President Lowell, declaring "Tonight I am a Sophomore," said that the art of life consists in being the same age all the time. Class dinners have become more agreeable and pleasant with each succeeding year. "I hope you will all come back to be Sophomores thirty-nine years hence; but you won't be half as pleased as I am that you want me to be among you tonight."
Review of Play.
A real live stage, with real lights and real scenery, with a real company of actors, so far as the men, at least, were concerned, converted the Living Room of the Union into a theatre last night, when the Sophomore class held forth. The show was called "The High Fliers."
When all is said and done, the mere undertaking deserves credit. In the short time allowed for rehearsals, the cast and orchestra managed to give a creditable performance. And the play had its own merits, while the music was an achievement almost throughout.
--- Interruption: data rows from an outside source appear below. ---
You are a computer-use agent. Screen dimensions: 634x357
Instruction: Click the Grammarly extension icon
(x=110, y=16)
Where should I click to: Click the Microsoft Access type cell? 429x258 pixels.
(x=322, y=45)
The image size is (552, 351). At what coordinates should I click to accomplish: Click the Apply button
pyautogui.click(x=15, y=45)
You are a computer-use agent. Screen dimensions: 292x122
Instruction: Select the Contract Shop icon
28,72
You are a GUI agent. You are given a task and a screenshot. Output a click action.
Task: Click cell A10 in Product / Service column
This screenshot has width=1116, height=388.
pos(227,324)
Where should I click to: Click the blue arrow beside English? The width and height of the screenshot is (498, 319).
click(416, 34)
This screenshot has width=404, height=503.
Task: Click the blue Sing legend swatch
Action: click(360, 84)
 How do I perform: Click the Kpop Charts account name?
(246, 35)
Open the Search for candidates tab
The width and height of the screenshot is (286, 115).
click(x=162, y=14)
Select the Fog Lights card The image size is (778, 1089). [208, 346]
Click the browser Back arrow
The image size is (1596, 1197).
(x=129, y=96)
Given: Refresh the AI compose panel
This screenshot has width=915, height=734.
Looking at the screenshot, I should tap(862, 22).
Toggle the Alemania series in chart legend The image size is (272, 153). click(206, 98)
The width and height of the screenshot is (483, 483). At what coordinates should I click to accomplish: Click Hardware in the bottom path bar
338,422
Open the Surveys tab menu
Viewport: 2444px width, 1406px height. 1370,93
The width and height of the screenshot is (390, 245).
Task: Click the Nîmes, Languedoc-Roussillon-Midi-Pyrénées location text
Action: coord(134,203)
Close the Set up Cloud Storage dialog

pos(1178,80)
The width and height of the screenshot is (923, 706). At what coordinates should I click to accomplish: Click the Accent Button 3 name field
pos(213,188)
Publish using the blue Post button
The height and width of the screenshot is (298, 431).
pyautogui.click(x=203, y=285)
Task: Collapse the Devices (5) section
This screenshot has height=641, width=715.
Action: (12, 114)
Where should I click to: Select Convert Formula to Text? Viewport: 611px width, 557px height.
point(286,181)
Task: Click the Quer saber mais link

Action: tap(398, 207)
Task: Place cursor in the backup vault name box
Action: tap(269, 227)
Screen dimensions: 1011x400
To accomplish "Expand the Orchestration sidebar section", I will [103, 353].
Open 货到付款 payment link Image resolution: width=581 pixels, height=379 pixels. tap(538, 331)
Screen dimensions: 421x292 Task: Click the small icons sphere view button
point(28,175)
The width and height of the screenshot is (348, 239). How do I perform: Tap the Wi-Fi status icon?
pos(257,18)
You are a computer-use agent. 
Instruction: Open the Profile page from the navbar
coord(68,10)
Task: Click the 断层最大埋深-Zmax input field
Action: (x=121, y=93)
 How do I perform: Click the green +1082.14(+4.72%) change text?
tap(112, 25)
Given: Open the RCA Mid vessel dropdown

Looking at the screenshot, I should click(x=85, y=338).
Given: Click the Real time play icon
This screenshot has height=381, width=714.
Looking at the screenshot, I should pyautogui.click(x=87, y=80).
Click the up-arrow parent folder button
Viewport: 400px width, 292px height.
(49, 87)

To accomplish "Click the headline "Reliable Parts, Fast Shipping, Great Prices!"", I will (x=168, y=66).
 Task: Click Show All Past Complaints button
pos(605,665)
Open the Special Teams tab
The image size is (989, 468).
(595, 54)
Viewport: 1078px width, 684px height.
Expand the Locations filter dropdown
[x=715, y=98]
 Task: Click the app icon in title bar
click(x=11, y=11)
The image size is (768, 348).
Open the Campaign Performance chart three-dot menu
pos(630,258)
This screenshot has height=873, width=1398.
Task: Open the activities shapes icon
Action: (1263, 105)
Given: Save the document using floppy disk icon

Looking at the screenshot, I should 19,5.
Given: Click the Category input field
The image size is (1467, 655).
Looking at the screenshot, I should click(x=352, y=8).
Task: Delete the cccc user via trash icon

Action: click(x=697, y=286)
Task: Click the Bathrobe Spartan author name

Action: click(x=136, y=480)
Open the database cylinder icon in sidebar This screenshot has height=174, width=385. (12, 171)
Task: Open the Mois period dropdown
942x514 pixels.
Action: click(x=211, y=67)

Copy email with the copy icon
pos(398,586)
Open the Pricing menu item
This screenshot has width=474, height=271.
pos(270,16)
The story of the play has the material of a first rate farce, if one will only grant that fairy tales and farces make no demands of credence. The uncle of one student and the aunt of another arrive in Harvard square to reprove their respective relatives for debt and other misdemeanors. The aunt brings with her Jasmine, to whom her nephew had been engaged before he came to college. He is now in the meshes of one Phyllis, whom he would marry. The aunt, uncle, roommates, fiancees, Dramatic Club candidates with a property baby, and various others get into the usual farcical mix-up.
If one is to make the mistake of taking a farce, and moreover, a farce written for a single performance, seriously, it might be said that the witty lines had not been attached securely enough to the humorous situations, that the play was stopped now and then for the introduction of fun, which should not have been necessary in a play that was by definition, fun itself. But for all that, Mr. Reniers has invented several funny situations and has written more than one witty line, even if the wit smacked at times of the taste of the Restoration. The songs, however, were all fairly clever, and they were vitally connected with their context in the play. The music was excellent,--it had lilt, melody, and originality.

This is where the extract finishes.